NOTÍCIAS DO DEPARTAMENTO

CONFIGURAÇÕES DO RACISMO NO BRASIL SÃO QUESTÕES PARA A PSICANÁLISE?


MARIA AUXILIADORA DE ALMEIDA CUNHA ARANTES [1]

 

 

A teoria psicanalítica freudiana e, mais especificamente, os textos de Freud que formulam o pensamento sobre a cultura se tornam, cada vez mais, indispensáveis aos que procuram as implicações da cultura sobre a construção da subjetividade.

O entrelaçamento cultura e subjetividade é produto do vínculo essencial entre a história da espécie e a história singular e se desvela na história do sujeito atravessado pelas vicissitudes desta relação. A história da qual cada um se apropria é um fazer permanente, sobredeterminado pela necessidade e afetado pelo desejo. Simultaneamente a dor e prazer/desprazer são acólitos neste caminho que é percorrido entre marcas, povoado de vestígios, nenhum deles inocente e sem sentido.
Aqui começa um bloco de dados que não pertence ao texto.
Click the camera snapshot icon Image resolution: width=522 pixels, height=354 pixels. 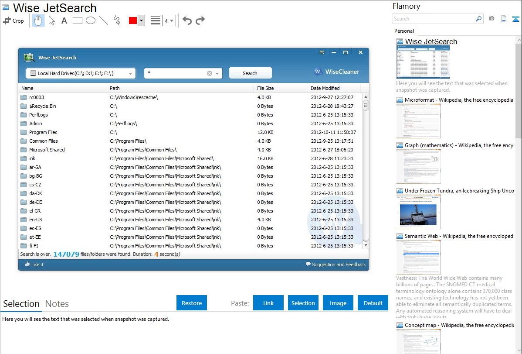tap(491, 19)
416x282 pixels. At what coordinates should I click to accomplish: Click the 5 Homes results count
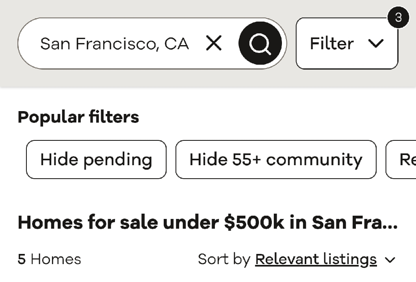(x=49, y=259)
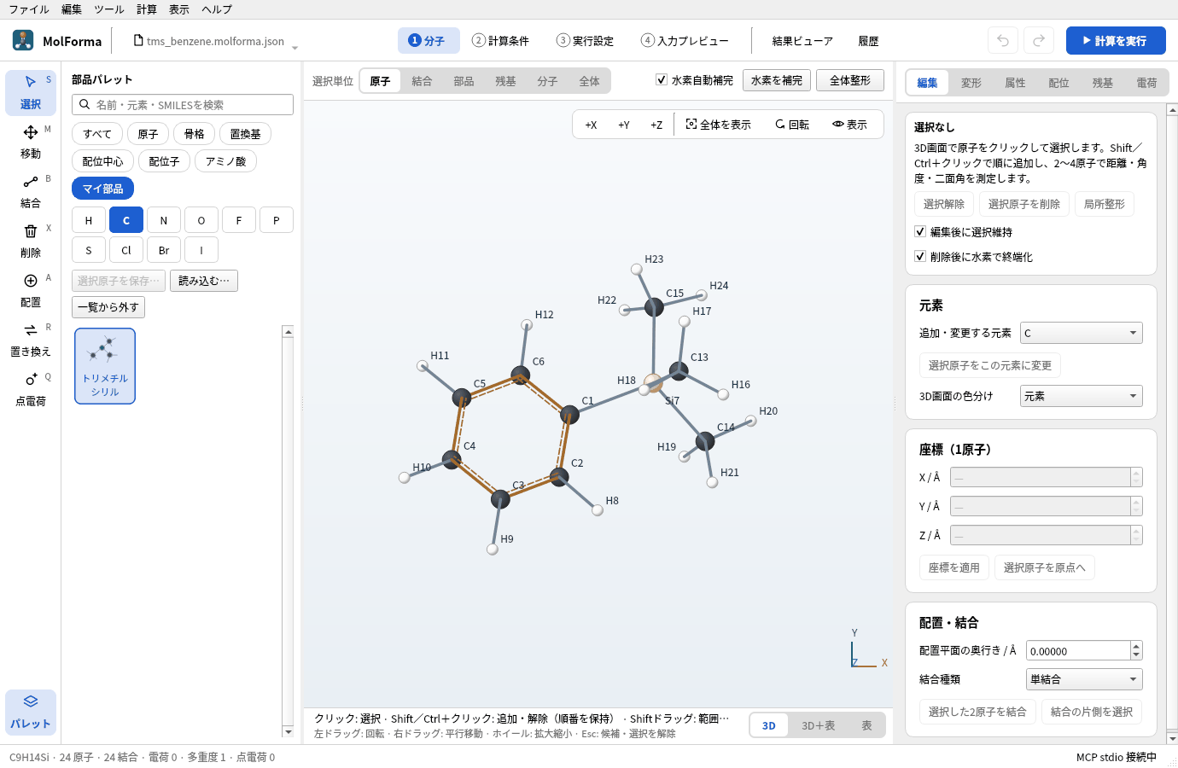Screen dimensions: 1178x768
Task: Click the 計算を実行 button
Action: [1116, 40]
Prazer e desprazer são princípios do funcionamento psíquico; “dor uma experiência do excesso, originária do campo da destrutividade e da crueldade”.  

Entre as manifestações da crueldade e da dor presentes nas raízes da fundação do nosso país, o racismo e a violência são expressões do modelo de predação e rapinagem dos povos aqui encontrados, modelo este que os europeus, então recém-chegados, exerceram e mantiveram como prática de colonização.

No Relatório ao Comitê Contra a Tortura elaborado pelo Ministério da Justiça, em 2000, Luciano Mariz Maia fez uma análise demonstrando que, no Brasil, a colonização portuguesa implantou a prática da tortura e de tratamentos desumanos, degradantes e cruéis, e que as penas corporais eram o principal instrumento de punição dos mais diversos tipos de delito, conforme determinava a Coroa Portuguesa. “A formação do Estado brasileiro realçou a origem patrimonialista do processo de colonização, quando a Coroa Portuguesa confiou a empreendedores privados a exploração das capitanias hereditárias, em que os donatários também tinham ‘direito à designação de capitães e governadores’ (...) e também toda a jurisdição cível e criminal, incluindo a alta justiça (pena de morte e talhamento de membro) relacionada com os peões, índios e escravos”.  

 

A escravização do negro, que vigorou oficialmente no Brasil até 1888, deixou marca indelével na nossa história e os incontáveis estudos sobre sua vigência não esgotam e nem exorcizam a barbárie perpetrada pelos portugueses, pelos brasileiros e compartilhada pela sociedade. Maia retoma um estudo de Luiz Felipe Alencastro que descreve a escravização dos negros africanos trazidos para o Brasil como uma política de desenraizamento, de dessocialização e decorrente despersonalização dos escravizados. “Desembarcado nos postos da América portuguesa, mais uma vez submetido à venda, o africano costumava ser surrado ao chegar à fazenda. (...) A primeira hospedagem que [os senhores] lhes fazem, logo que comprados e aparecem na sua presença, é mandá-los açoitar rigorosamente (...)”.  

 

A tortura na Colônia e no Império e até 1888 foi sustentada como um recurso do poder político para garantir o poder econômico e a riqueza, “pois os escravos, mesmo sendo considerados mercadorias, foram inequivocamente os principais produtores da riqueza do país: da extração do ouro, da produção do tabaco e do açúcar”.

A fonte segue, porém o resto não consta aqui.